• TEXT EXCERPT:
---

UTILITIES,I BroadRiver was unable to assess an accurate state of NEVADA UTILITIES‘s finances and

debt prior to paying down substantial liabilities under the purchase agreement. BroadRiver thereafter

discovered a number of NEVADA UTILITIES‘s liabilities and agreements that are much more

unfavorable for NEVADA UTILITIES than originally believed by BroadRiver. This has accelerated all

timetables first contemplated for the payment of the purchase price and in turn the final amount of debt

that was actually embodied the purchase price.     BroadRiver has negotiated with numerous NEVADA

UTILITIES vendors, including carriers, to pay NEVADA UTILITIES‘s debts and give assurances that

the probability of receiving full payment from NEVADA UTILITIES was much more certain going

forward once the acquisition of NEVADA UTILITIES was completed by BroadRiver. As a quid—pro—quo

concession with the Transferor at that time, thrift management and administrative oversight of NEVADA

UTILITIES by experienced BroadRiver personnel was immediately required by BroadRiver to aid and

support existing NEVADA UTILITIES staff. For that reason, most venders have been willing to continue

providing service and to work with NEVADA UTILITIES over time to remedy past payment issues.

---

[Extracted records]
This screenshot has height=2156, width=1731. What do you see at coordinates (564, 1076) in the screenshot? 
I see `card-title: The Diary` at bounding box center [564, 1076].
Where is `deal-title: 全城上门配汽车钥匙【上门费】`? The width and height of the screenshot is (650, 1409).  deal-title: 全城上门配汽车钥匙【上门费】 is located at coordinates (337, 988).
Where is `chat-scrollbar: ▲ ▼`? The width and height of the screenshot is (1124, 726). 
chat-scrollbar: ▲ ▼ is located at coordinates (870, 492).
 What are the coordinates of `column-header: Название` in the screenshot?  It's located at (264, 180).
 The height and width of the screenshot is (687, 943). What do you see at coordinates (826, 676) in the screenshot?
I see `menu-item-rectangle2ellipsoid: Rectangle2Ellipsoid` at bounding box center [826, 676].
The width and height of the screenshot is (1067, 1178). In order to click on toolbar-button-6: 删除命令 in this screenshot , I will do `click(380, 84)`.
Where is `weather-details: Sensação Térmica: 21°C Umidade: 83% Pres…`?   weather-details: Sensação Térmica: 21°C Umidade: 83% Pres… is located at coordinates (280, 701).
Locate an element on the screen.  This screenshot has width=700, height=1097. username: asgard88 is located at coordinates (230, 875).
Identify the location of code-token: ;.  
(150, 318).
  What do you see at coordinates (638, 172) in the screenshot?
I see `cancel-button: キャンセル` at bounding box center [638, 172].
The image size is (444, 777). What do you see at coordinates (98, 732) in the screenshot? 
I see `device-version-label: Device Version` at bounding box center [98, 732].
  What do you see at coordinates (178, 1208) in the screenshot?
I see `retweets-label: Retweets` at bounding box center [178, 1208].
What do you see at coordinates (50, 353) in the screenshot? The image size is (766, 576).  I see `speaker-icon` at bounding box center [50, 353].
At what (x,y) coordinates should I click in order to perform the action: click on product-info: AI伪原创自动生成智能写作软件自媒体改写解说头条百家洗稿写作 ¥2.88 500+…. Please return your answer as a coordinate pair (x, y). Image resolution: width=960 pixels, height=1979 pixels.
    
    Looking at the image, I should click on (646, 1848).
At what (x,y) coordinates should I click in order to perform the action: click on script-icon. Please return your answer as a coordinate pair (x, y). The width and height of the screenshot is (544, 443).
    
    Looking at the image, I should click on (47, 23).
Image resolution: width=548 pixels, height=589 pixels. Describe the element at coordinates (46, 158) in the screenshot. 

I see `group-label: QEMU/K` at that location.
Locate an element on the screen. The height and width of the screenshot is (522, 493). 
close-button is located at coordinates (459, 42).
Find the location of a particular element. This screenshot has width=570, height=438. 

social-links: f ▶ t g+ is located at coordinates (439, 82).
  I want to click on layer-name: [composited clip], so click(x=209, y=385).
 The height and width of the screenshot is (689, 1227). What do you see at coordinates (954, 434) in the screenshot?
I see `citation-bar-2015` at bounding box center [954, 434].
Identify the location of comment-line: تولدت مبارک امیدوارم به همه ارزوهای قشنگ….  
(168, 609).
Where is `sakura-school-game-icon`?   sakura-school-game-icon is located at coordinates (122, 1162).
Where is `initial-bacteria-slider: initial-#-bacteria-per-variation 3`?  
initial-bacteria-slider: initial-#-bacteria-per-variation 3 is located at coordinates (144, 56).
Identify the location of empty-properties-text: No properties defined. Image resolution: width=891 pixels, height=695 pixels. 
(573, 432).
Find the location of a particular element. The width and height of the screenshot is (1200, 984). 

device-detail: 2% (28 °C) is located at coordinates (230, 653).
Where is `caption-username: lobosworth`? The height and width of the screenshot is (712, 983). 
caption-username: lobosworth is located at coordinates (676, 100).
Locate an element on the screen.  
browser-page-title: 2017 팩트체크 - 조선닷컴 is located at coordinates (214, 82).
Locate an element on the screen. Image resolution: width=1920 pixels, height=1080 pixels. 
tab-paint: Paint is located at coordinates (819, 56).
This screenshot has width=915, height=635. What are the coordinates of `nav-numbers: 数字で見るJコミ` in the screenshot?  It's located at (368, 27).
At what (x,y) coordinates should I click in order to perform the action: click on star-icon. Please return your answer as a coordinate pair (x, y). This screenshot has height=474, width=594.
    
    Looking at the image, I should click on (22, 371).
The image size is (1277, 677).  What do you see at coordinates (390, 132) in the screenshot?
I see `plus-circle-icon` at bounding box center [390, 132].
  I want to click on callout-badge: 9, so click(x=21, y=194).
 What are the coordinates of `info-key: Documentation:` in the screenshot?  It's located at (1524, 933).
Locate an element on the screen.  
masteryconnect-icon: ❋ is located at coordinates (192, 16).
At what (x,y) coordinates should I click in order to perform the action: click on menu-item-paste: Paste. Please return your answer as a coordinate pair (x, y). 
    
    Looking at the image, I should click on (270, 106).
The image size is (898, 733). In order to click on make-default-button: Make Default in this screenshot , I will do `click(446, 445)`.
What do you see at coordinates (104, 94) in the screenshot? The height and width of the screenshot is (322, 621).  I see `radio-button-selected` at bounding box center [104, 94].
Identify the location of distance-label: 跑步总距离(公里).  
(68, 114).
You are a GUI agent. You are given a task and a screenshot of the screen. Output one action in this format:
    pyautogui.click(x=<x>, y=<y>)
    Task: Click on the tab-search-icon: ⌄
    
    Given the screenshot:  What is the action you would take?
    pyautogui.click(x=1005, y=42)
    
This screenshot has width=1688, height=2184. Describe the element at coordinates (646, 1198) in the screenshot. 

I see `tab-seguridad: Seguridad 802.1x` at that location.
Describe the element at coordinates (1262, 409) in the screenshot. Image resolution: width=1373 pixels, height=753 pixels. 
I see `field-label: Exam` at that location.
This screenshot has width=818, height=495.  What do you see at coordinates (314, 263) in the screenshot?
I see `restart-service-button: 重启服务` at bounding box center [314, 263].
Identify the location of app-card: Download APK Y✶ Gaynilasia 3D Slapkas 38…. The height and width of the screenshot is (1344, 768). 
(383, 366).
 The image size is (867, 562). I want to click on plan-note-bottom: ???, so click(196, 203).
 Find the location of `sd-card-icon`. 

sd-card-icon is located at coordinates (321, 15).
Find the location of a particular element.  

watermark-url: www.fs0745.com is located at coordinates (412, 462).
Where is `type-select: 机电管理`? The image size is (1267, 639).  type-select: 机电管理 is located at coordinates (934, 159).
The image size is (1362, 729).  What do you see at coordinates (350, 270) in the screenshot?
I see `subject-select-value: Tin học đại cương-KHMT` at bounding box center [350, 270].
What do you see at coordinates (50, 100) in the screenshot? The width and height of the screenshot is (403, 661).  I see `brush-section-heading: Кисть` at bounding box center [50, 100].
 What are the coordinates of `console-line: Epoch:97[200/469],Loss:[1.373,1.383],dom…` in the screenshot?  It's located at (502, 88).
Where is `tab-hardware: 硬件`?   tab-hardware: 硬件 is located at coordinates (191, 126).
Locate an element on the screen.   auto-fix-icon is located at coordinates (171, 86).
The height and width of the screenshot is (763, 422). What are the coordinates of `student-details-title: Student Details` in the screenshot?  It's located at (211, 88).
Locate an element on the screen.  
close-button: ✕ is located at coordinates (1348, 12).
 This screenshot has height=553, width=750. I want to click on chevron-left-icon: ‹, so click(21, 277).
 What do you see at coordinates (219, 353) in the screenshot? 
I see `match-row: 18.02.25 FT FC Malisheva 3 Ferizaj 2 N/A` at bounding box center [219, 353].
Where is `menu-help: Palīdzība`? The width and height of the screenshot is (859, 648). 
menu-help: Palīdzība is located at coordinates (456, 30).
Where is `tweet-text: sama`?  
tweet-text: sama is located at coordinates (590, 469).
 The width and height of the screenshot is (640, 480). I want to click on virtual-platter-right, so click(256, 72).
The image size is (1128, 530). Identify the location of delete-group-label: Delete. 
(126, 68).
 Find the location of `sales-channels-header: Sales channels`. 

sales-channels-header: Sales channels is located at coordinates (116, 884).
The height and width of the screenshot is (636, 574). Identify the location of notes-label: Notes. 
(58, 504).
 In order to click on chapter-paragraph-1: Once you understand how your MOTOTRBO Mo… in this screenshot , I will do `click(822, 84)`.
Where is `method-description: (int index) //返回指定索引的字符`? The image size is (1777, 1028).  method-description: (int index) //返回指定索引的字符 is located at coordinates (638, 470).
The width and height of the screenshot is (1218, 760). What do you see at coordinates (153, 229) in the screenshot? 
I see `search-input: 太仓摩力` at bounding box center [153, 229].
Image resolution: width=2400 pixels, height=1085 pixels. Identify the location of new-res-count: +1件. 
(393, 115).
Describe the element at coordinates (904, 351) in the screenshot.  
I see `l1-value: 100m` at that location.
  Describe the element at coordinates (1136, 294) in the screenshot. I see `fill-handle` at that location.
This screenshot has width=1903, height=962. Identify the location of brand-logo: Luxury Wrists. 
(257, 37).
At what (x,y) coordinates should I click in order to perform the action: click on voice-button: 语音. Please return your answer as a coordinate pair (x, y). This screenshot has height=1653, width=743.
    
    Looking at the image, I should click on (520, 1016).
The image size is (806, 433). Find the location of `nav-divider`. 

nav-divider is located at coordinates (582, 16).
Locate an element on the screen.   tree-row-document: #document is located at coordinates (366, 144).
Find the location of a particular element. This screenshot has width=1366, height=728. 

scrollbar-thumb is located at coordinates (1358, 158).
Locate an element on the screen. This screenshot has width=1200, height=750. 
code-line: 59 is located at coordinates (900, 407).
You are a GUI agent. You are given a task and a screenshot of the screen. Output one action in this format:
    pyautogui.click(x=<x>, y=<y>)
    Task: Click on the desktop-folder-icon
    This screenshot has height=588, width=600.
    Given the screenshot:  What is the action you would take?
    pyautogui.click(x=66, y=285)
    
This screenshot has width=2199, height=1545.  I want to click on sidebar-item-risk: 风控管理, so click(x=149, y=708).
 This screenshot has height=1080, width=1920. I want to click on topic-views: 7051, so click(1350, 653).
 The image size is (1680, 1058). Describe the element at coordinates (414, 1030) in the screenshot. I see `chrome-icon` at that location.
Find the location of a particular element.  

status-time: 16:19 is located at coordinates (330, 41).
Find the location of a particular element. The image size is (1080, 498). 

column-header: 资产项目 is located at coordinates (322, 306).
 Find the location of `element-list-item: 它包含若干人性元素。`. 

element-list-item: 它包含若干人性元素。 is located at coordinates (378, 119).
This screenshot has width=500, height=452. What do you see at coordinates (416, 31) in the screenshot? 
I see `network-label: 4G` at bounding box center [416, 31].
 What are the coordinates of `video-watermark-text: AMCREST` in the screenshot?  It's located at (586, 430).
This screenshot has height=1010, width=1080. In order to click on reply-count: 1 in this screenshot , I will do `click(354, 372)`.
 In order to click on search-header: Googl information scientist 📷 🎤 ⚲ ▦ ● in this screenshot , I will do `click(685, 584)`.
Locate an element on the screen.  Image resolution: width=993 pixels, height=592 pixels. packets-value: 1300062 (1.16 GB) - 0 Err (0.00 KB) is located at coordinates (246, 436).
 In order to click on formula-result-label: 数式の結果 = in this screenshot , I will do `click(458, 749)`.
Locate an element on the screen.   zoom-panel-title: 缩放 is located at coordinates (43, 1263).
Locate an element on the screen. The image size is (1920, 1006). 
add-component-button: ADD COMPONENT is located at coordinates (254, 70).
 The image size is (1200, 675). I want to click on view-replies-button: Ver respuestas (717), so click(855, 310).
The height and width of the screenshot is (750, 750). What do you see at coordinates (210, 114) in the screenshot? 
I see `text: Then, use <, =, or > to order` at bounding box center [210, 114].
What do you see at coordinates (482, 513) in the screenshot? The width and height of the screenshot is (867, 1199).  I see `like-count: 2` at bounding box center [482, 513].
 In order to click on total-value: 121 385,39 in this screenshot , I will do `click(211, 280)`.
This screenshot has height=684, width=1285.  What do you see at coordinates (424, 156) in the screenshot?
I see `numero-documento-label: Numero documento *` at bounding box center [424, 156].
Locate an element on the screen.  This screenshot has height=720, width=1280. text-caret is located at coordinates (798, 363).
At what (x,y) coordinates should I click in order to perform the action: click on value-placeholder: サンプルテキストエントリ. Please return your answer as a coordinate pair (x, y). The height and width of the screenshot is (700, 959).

---

• PROBLEMS TO WORK ON:
**1.** Retype the part of the BroadRiver text from "support existing NEVADA" to "past payment issues.".
**2.** Answer these questions from the BroadRiver text:
(a) What did BroadRiver discover about NEVADA UTILITIES after paying down liabilities?
(b) Whom did BroadRiver negotiate with?
(c) What have most vendors been willing to do?

• PROBLEM SOLUTIONS:
**1.**
support existing NEVADA UTILITIES staff. For that reason, most venders have been willing to continue

providing service and to work with NEVADA UTILITIES over time to remedy past payment issues.

**2.**
(a) It discovered a number of NEVADA UTILITIES's liabilities and agreements that are much more unfavorable for NEVADA UTILITIES than BroadRiver originally believed.
(b) Numerous NEVADA UTILITIES vendors, including carriers.
(c) Continue providing service and work with NEVADA UTILITIES over time to remedy past payment issues.